__EXERCISE DETAILS__:
Count how many lines of the material below have the word "agent" and give only the number.

__EXTRACTED ENTRIES__:
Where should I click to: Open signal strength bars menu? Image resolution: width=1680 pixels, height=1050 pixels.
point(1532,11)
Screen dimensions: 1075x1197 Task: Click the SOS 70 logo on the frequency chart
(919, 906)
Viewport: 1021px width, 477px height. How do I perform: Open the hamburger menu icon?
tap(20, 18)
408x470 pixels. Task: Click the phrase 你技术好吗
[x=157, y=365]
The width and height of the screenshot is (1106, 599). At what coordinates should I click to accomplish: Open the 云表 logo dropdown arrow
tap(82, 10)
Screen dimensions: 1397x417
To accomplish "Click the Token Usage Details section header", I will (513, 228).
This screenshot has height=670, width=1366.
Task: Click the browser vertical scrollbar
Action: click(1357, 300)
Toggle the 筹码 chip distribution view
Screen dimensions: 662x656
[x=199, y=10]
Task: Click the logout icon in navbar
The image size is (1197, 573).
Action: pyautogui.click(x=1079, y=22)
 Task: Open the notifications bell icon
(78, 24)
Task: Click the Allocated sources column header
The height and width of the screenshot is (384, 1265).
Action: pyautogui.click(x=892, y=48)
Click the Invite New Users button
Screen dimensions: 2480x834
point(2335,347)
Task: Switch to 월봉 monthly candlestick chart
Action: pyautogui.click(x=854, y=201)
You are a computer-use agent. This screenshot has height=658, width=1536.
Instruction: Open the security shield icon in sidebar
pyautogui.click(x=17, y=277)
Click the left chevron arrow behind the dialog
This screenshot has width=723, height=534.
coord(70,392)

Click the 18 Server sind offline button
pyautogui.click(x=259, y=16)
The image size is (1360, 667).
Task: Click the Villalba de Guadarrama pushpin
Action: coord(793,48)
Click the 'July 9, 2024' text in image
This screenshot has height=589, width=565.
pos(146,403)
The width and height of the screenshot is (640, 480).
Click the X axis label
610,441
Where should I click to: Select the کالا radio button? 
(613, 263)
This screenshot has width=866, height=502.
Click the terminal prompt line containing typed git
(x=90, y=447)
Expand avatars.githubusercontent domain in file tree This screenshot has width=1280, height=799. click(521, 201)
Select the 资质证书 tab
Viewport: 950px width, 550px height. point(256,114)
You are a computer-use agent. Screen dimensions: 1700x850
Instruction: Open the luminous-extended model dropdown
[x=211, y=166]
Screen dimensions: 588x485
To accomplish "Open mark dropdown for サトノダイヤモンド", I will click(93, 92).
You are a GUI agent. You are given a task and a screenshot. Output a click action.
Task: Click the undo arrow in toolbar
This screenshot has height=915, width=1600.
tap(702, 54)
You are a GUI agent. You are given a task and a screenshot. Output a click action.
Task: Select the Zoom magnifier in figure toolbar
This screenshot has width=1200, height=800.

__COMPLETED EXERCISE__:
4